Hospital staff can simply tap on the elements of a particular handoff, "and it will then summarize how effectively it has been done and then do benchmarking across the hospital," said Floyd.
"So, in the ICU it's being done at 70 percent, versus in surgery it's being done at 90 percent. You can benchmark across the hospital. And then you can also benchmark between hospitals: Mass General and Boston Medical Center can see how they are doing by comparison, and by care area."
"The value of the I-PASS program is unquestionable in terms of improved patient care through reduction in medical errors," said James Moses MD, vice president of quality and safety and chief quality officer at Boston Medical Center, in a statement. "With the I-PASS Patient Safety Institute, we can continue to implement and sustain this important program in a fraction of the time we would spend doing it ourselves and with far fewer resources."
"Effective and consistent training on an effective handoff process is a requirement by the Accreditation Council for Graduate Medical Education to prevent medical errors," added Jeff Schneider, MD, designated institutional official in graduate medical education at BMC. "We feel that the I-PASS Patient Safety Institute will provide the most efficient and effective way for Boston Medical Center to meet those requirements."

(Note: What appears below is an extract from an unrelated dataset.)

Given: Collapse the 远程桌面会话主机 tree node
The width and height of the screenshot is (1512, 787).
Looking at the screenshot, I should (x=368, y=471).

As useful as the technology and tools are in helping train clinicians, there's no question that the I-PASS techniques require a substantial changes in process, workflow – even culture. And "that is by far the most difficult part of this," said Floyd.
At a large institution such as Boston Medical Center, the company will deploy three to five certified mentors, who will develop a full program showing how to integrate it "into the departments, into the culture," he said.
"These are very large, typically three-year programs," he said. "Because it is a cultural change, and that's exactly the most difficult part of this. Web-based measurement tools are important. But most important are our professional services, getting this detailed, what's the cadence of rollout, how do you customize this by different hospitals for their particular needs."